AVS 49th International Symposium
    Plasma Science Monday Sessions
       Session PS2-MoA

Invited Paper PS2-MoA5
Plasma Processing for Large Area Substrates

Monday, November 4, 2002, 3:20 pm, Room C-105

Session: Plasma Processing for Large Area Substrates
Presenter: V. Cassagne, UNAXIS France
Authors: V. Cassagne, UNAXIS France
M. Elyaakoubi, UNAXIS France
Correspondent: Click to Email

In the liquid crystal flat panel display industry, the large area has another meaning than in semiconductor business. First, in size , the starting generation in the early 90's was in the range of 300x400mm glass substrate, now (5@superth@ generation) the average size is 1100x1250 mm (higher productivity, higher flexibility). Second is the generation cycles : in 12 years, the market generated 6 size generations without real sizes standards. Now with more than 1.4m@super2@ substrates, in parallel of economic and production pressure, we have to face Physics challenges in addition to standard engineering issues. Both for PECVD, PVD and dry etching processes, we have to deal with new phenomenon linked to the dimensions.

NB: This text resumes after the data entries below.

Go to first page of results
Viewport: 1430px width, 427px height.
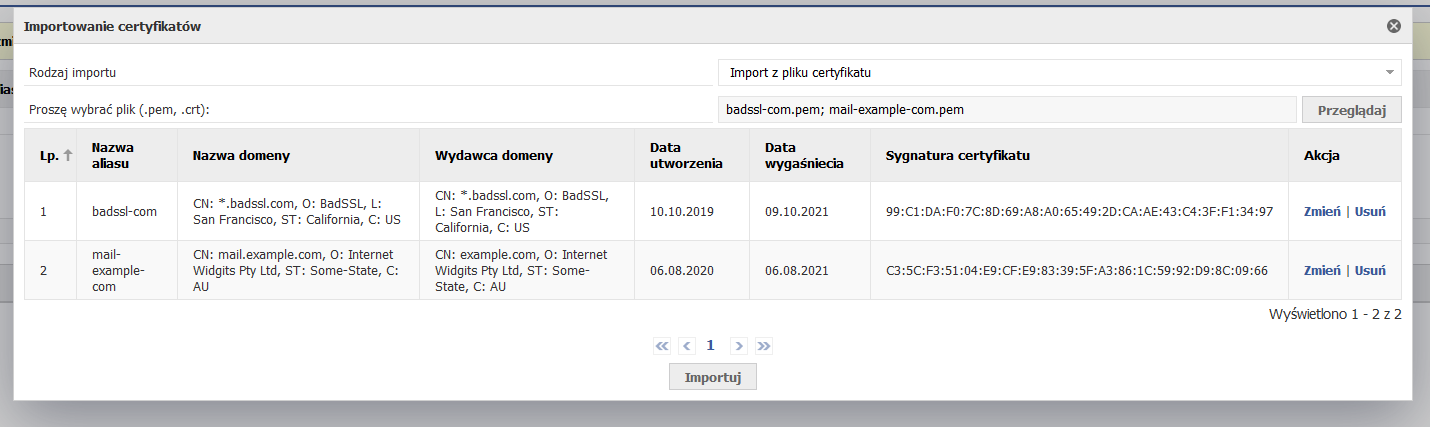tap(661, 346)
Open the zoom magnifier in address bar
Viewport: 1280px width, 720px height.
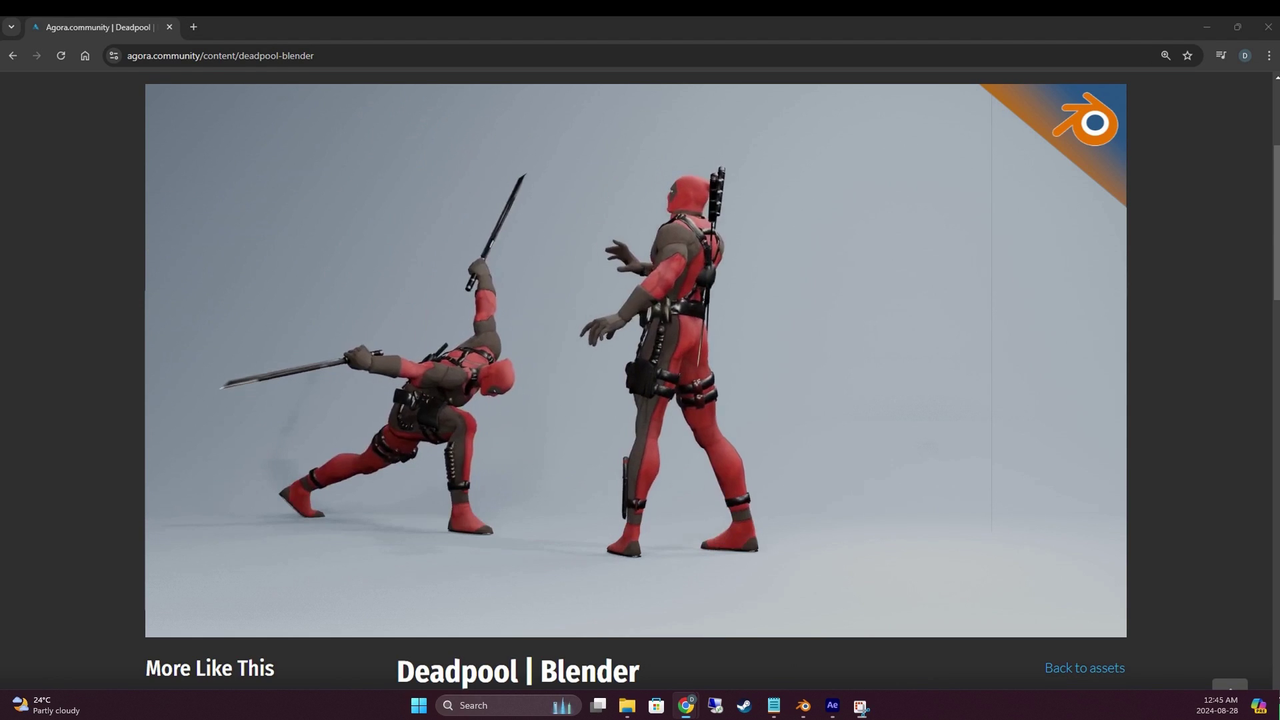(1165, 56)
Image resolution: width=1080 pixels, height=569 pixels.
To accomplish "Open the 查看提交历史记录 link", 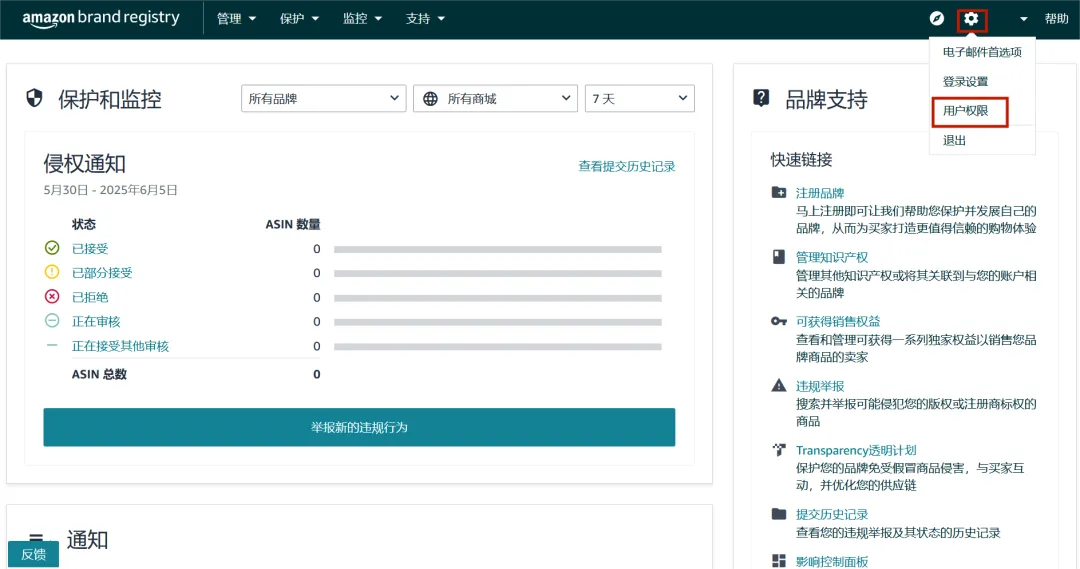I will [x=626, y=166].
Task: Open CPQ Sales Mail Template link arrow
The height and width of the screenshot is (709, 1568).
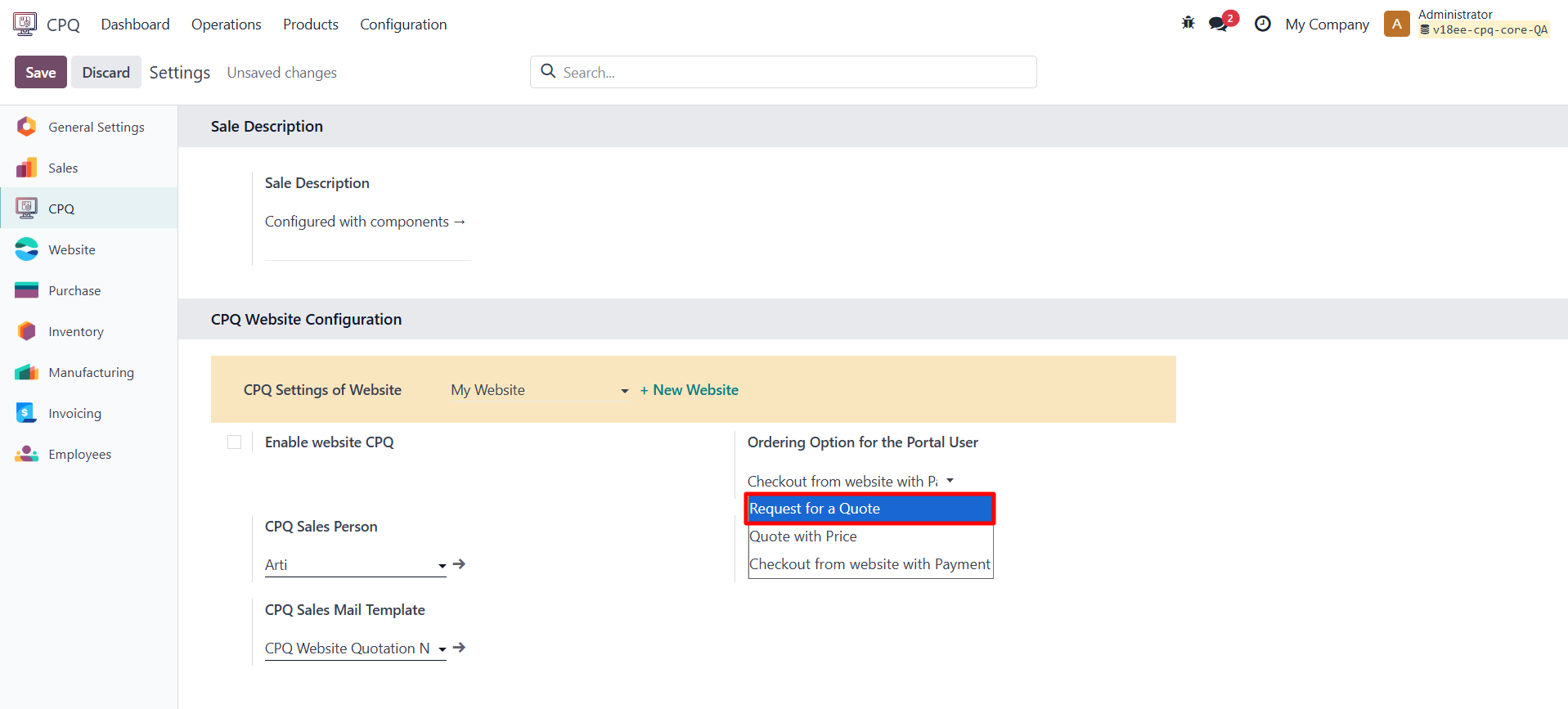Action: point(460,648)
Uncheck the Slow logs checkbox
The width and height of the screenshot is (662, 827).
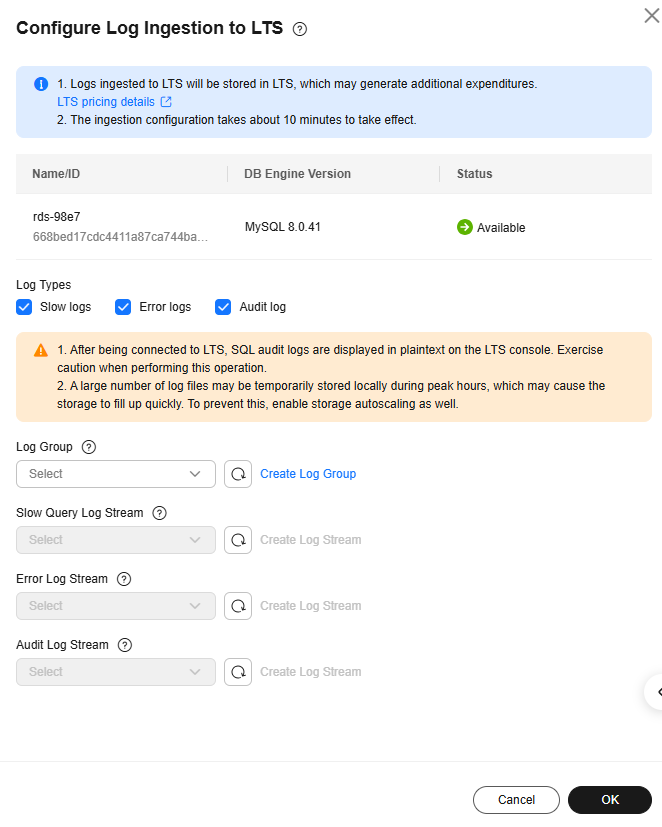(x=25, y=307)
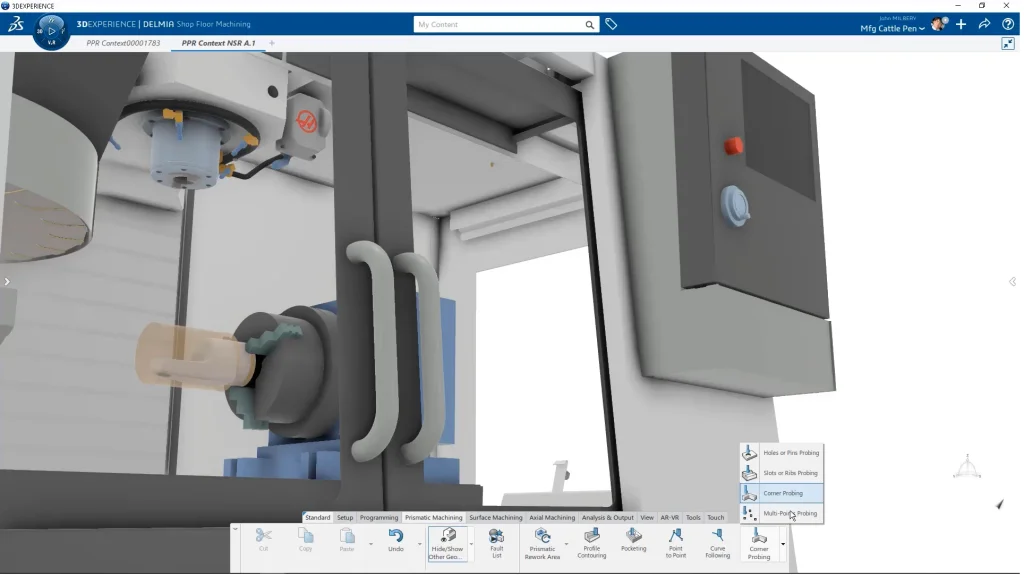
Task: Click the tag icon beside search
Action: pyautogui.click(x=611, y=24)
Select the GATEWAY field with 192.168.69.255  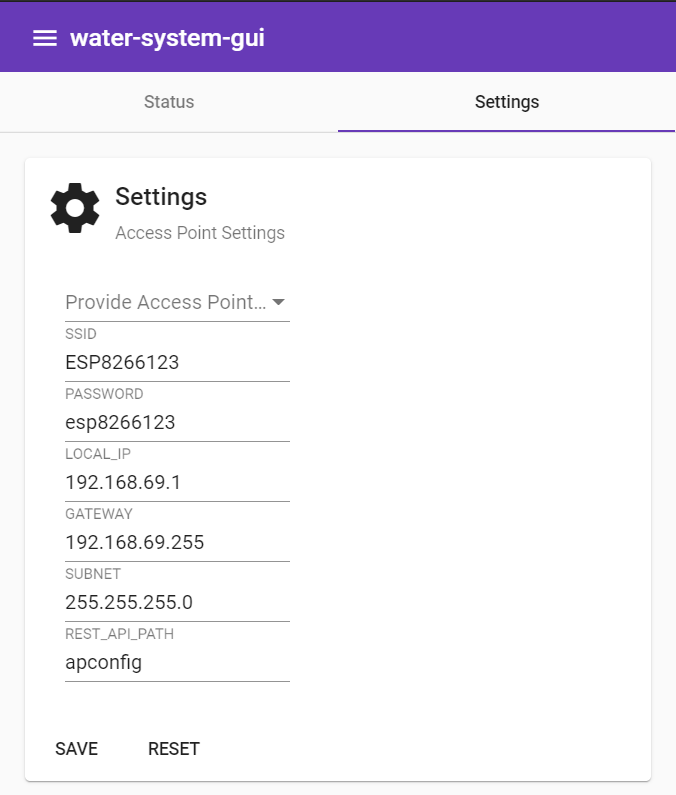click(x=177, y=543)
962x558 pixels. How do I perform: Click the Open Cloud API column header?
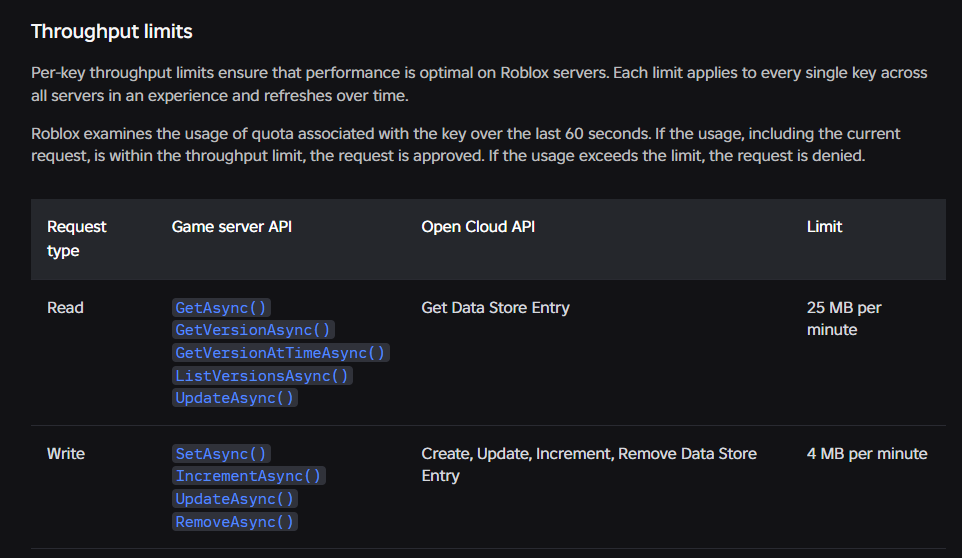click(x=478, y=227)
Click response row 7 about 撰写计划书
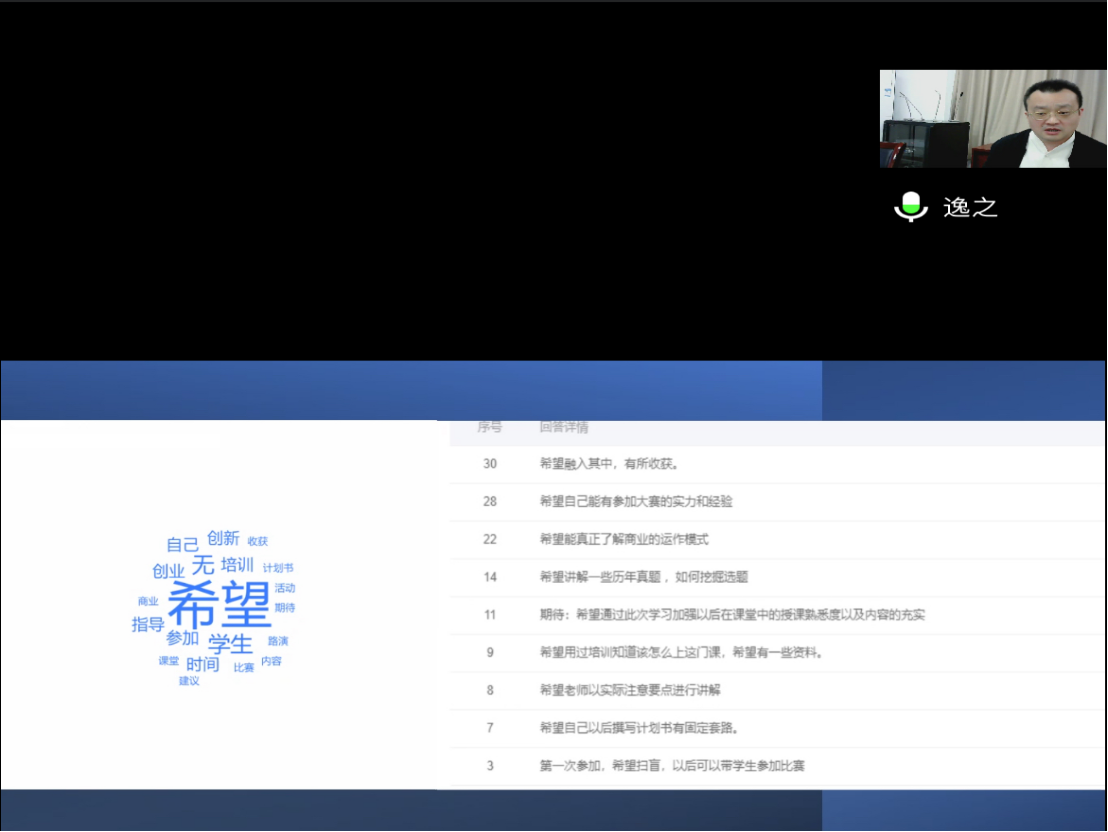The image size is (1108, 832). [638, 728]
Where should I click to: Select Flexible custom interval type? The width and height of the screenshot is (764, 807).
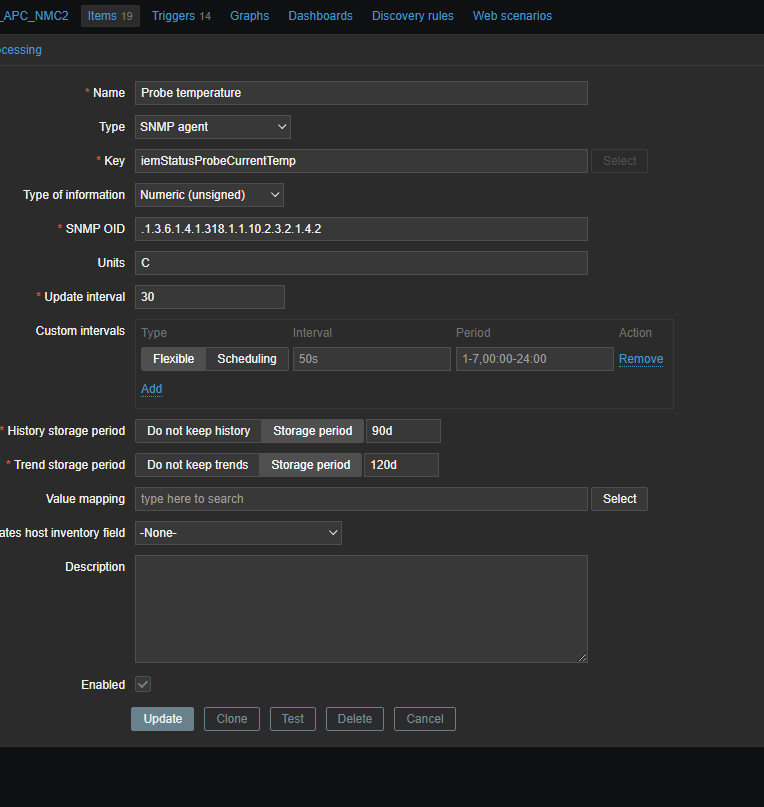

There are first mechanical (loading 0.5mm thick substrate, thermal expansion, atmospheric pressure stress), then thermal (temperature process uniformity, heating/cooling power and time), gas flow (as diffusion length is smaller than reactor size local defaults are exhibited), RF electric field uniformity (now electrode dimensions start to be not negligible compare to RF wavelength, local field disturbances affect the process uniformity due to diffusion limitation). In addition, production trends require higher throughput (higher deposition rate, faster plasma cleaning ), higher yield (low particles, lower defaults), higher up-time (higher reliability, easier maintenance), smaller footprint (compact solution, parallelism). It leads to R&D programs like plasma uniformity (gas flow, RF field, plasma chemistry), arcing-free plasma, up-scalable concepts and target utilization optimization for PVD and PECVD and high density source for Dry Etching. All these topics are evaluated by numerical modeling and experimental set-up. Advanced materials, laboratory tests and prototyping are used in order to prepare new plasma system generations.